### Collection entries
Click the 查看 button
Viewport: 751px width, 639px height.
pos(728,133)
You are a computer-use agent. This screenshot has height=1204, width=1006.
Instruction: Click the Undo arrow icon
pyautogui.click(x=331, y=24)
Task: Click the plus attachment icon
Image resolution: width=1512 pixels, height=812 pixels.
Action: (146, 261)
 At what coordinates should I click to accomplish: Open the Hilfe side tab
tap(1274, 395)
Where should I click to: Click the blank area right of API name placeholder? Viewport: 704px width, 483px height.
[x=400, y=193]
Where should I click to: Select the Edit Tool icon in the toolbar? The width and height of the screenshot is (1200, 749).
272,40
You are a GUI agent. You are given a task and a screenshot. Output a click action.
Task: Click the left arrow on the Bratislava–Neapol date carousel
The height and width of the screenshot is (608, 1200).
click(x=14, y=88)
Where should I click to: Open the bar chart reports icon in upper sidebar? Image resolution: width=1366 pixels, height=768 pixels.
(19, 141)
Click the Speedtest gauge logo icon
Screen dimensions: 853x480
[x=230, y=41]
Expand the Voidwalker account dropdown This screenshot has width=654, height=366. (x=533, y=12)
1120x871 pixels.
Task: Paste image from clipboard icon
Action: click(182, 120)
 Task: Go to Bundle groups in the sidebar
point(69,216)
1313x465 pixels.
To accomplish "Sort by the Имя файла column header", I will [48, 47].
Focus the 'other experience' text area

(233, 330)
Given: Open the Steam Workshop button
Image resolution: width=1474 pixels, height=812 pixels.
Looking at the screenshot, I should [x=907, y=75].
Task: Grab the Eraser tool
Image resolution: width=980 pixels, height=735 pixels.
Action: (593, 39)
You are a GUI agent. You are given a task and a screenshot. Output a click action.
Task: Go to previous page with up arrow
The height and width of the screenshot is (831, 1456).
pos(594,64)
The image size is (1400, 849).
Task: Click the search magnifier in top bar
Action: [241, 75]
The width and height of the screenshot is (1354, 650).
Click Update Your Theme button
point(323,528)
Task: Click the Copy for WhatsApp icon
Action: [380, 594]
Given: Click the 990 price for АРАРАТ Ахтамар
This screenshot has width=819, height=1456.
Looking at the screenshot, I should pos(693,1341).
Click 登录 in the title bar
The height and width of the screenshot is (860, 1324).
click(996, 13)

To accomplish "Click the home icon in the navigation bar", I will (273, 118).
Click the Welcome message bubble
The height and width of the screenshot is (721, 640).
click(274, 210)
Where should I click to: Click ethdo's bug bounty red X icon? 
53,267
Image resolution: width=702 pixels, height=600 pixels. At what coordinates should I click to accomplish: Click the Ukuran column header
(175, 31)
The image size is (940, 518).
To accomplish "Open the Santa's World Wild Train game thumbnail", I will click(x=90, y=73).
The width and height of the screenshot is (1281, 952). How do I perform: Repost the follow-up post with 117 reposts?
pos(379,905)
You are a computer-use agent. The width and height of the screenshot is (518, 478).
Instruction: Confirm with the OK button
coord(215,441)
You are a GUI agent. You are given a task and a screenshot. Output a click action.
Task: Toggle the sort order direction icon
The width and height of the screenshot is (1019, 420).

### Work request
When you retype the entries above, keep every line identical to the source.

### Result of this exercise
Click the 查看 button
Viewport: 751px width, 639px height.
pos(728,133)
You are a computer-use agent. This screenshot has height=1204, width=1006.
Instruction: Click the Undo arrow icon
pyautogui.click(x=331, y=24)
Task: Click the plus attachment icon
Image resolution: width=1512 pixels, height=812 pixels.
Action: (146, 261)
 At what coordinates should I click to accomplish: Open the Hilfe side tab
tap(1274, 395)
Where should I click to: Click the blank area right of API name placeholder? Viewport: 704px width, 483px height.
[x=400, y=193]
Where should I click to: Select the Edit Tool icon in the toolbar? The width and height of the screenshot is (1200, 749).
272,40
You are a GUI agent. You are given a task and a screenshot. Output a click action.
Task: Click the left arrow on the Bratislava–Neapol date carousel
The height and width of the screenshot is (608, 1200).
click(x=14, y=88)
Where should I click to: Open the bar chart reports icon in upper sidebar? Image resolution: width=1366 pixels, height=768 pixels.
(19, 141)
Click the Speedtest gauge logo icon
Screen dimensions: 853x480
[x=230, y=41]
Expand the Voidwalker account dropdown This screenshot has width=654, height=366. (x=533, y=12)
1120x871 pixels.
Task: Paste image from clipboard icon
Action: click(182, 120)
 Task: Go to Bundle groups in the sidebar
point(69,216)
1313x465 pixels.
To accomplish "Sort by the Имя файла column header", I will [48, 47].
Focus the 'other experience' text area

(233, 330)
Given: Open the Steam Workshop button
Image resolution: width=1474 pixels, height=812 pixels.
Looking at the screenshot, I should [x=907, y=75].
Task: Grab the Eraser tool
Image resolution: width=980 pixels, height=735 pixels.
Action: (593, 39)
You are a GUI agent. You are given a task and a screenshot. Output a click action.
Task: Go to previous page with up arrow
The height and width of the screenshot is (831, 1456).
pos(594,64)
The image size is (1400, 849).
Task: Click the search magnifier in top bar
Action: [241, 75]
The width and height of the screenshot is (1354, 650).
Click Update Your Theme button
point(323,528)
Task: Click the Copy for WhatsApp icon
Action: [380, 594]
Given: Click the 990 price for АРАРАТ Ахтамар
This screenshot has width=819, height=1456.
Looking at the screenshot, I should pos(693,1341).
Click 登录 in the title bar
The height and width of the screenshot is (860, 1324).
click(996, 13)

To accomplish "Click the home icon in the navigation bar", I will (273, 118).
Click the Welcome message bubble
The height and width of the screenshot is (721, 640).
click(274, 210)
Where should I click to: Click ethdo's bug bounty red X icon? 
53,267
Image resolution: width=702 pixels, height=600 pixels. At what coordinates should I click to accomplish: Click the Ukuran column header
(175, 31)
The image size is (940, 518).
To accomplish "Open the Santa's World Wild Train game thumbnail", I will click(x=90, y=73).
The width and height of the screenshot is (1281, 952). How do I perform: Repost the follow-up post with 117 reposts?
pos(379,905)
You are a computer-use agent. The width and height of the screenshot is (518, 478).
Instruction: Confirm with the OK button
coord(215,441)
You are a GUI agent. You are given a task and a screenshot. Output a click action.
Task: Toggle the sort order direction icon
The width and height of the screenshot is (1019, 420).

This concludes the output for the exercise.